For most of my life, I've felt like I wasn't any good at art or music. This isn't for lack of trying: on the contrary, I've drawn incessantly for most of my life, and took music classes during the height of my chronically well-spent youth. Heck, I was in a choir group, and I guess I was good enough for my mom to drive me there once a week for a couple years. I sat in the back and never volunteered for important parts.

But despite really liking art and music I've always felt like a fraud when I do it, even (or especially) when someone tells me they like something I made. I'm afraid they're just saying that to make me feel better. I'm worried if I accept the compliment, I'll seem conceited. It doesn't help that I've definitely complemented stuff I don't like because it was easier than telling the truth. (This feels like it should be a white lie, but I'm not so sure.)

So what I've done historically is to point out everything that sucks about whatever it is I made. That's the smart move, right? I can't be conceited if I know about the faults, and if I point out the faults first, nobody can hurt me by pointing them out.
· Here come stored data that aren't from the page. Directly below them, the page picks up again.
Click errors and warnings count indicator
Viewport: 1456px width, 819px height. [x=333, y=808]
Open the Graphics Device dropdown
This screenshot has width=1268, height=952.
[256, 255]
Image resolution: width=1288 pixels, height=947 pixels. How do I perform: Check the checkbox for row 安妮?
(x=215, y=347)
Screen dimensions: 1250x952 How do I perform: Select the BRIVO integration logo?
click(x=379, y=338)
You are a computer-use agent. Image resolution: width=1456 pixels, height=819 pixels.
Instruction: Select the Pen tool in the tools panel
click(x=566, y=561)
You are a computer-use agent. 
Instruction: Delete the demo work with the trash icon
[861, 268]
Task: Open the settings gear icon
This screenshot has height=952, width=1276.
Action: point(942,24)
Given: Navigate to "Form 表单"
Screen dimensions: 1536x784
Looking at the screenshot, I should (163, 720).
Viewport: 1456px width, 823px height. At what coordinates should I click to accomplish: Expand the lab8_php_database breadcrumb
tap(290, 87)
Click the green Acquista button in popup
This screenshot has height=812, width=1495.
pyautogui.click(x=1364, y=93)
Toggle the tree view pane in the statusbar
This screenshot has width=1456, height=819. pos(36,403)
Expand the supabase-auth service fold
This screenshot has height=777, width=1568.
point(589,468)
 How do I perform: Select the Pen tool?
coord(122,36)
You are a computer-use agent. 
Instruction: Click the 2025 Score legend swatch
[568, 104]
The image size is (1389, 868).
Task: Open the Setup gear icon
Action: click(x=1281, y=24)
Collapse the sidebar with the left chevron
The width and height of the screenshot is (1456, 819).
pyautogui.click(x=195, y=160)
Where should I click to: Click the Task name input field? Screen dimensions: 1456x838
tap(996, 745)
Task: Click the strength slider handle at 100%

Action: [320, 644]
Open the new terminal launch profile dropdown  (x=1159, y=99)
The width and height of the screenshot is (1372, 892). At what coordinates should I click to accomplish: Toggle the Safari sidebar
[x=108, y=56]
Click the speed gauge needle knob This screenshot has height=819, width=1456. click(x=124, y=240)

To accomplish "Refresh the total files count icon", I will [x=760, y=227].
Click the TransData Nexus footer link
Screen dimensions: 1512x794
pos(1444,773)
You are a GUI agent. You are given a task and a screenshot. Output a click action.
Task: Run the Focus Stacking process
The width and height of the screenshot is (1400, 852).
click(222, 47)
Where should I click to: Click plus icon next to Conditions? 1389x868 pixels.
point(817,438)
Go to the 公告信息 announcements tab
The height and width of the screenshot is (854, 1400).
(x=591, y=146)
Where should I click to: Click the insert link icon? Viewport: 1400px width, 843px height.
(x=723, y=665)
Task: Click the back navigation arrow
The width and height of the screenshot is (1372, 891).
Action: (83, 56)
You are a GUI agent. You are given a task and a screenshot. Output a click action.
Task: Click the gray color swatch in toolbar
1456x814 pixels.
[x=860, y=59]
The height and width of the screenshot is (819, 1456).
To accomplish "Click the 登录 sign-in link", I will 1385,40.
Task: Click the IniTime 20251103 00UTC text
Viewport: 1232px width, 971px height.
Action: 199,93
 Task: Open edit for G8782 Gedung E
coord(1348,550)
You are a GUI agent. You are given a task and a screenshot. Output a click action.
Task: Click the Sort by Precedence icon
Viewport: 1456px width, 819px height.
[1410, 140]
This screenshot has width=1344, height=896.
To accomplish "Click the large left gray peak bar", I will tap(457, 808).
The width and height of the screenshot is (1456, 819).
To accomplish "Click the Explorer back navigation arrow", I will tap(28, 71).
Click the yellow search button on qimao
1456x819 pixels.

Right?

Well, no. For one thing, sometimes people agree with the faults I point out. Maybe they would have liked it if I shut up! And for another, as was explained to me by the excellent lady my brother is seeing, when I tell someone they're wrong for liking something I made, I'm dismissing their opinion. I'm treating the other person like they have no idea what's good. "You're making this so much harder than it needs to be," Colleen said. "You can just say 'thank you'."

People have tried to get me to take compliments before, but it turns out that redirecting my fear of offending people was what it took to really teach the lesson. And you know, even though change is frightening and accepting compliments is even more frightening, it's a lot better than being afraid of them. So, phew, okay, that was the first step.

The second step is that I need to actually put my work somewhere people can see it. I need my art to live in the sunlight. I need it to be part of my life, not just what I do when I'm alone. And that takes a whole new level of confidence, a level I'm still working to reach. I can pull out something I painted a month ago and be amazed it came out of my brain, and think "wow, I really might be okay at this", and then fifteen minutes later the same picture is garbage.

As far as I understand it, this might be normal? Like, it definitely could be. Artists are difficult animals, and for every scene feverishly put to perfection over the course of a week-long explosion of restless activity, there are a hundred lumpy sketches where the proportions don't look like anything and I have not successfully drawn a single straight line. That's probably normal too. My creative process is messy, and I haven't cultivated the patience to do it differently.

And that's kind of the rub. I've had thousands of ideas which seemed really amazing, and around a decade ago I started writing the really good ones down. Ideas for paintings, songs, animations, stories, comics, basically everything I like. I keep writing down ideas for the someday when I have the skills to actually make any of them real. But unless I start living like art matters to me, I'll just keep writing software and playing video games and all this material will just be a collection of Notes files my kids have to feel bad for deleting when I die.

Weirdly, the sudden and shocking availability of creative artificial intelligence has only strengthened my resolve. Like, maybe not today, but soon, anybody with my list of ideas can crank out stuff as good or better than what I'll come up with doing it by hand. I feel like that should crush me, but there were already a million humans better at this than me. The thing that makes it important for me to do is that I want to be an artist, not because I want to be the best.

Plus if I go for it and it turns out my art really is bad, well, I'll have tried. It's OK to move on if things don't work out, but never trying is a bad play.

So that's it. I'm going to start posting art relatively frequently, and I'm going to write about the pieces in a little bit of detail. I have a few projects going right now, so let's talk about those:

  1. The Sequence, a series of nested digital paintings which exist as a loop. There will probably be a real name for this project at some point. There will be 52 in the finished set, and I've painted 31 since starting the undertaking in February 2020. This week, I plan to post the first of the set along with more details about the project and its course.
  2. Horsemen, a set of four (probably) images representing the faces of calamity. This is one of those ideas I let hang for too long, because with two down, I haven't made much progress beyond the conceptual stage. I'll probably try and figure out if there really will be more of these before I post them.
  3. I have a pile of short stories which are worth reading, and most of a novel, which isn't. I'll pick the more interesting ones and post them once I've got a little more image-based content up.
  4. An unnamed blues LP. This is the most tenuous project at the moment, and undoubtedly the furthest from real. On the other hand, I really want it to happen. We'll see how things go when I get to the mixing stage, at the moment I'm still writing and practicing.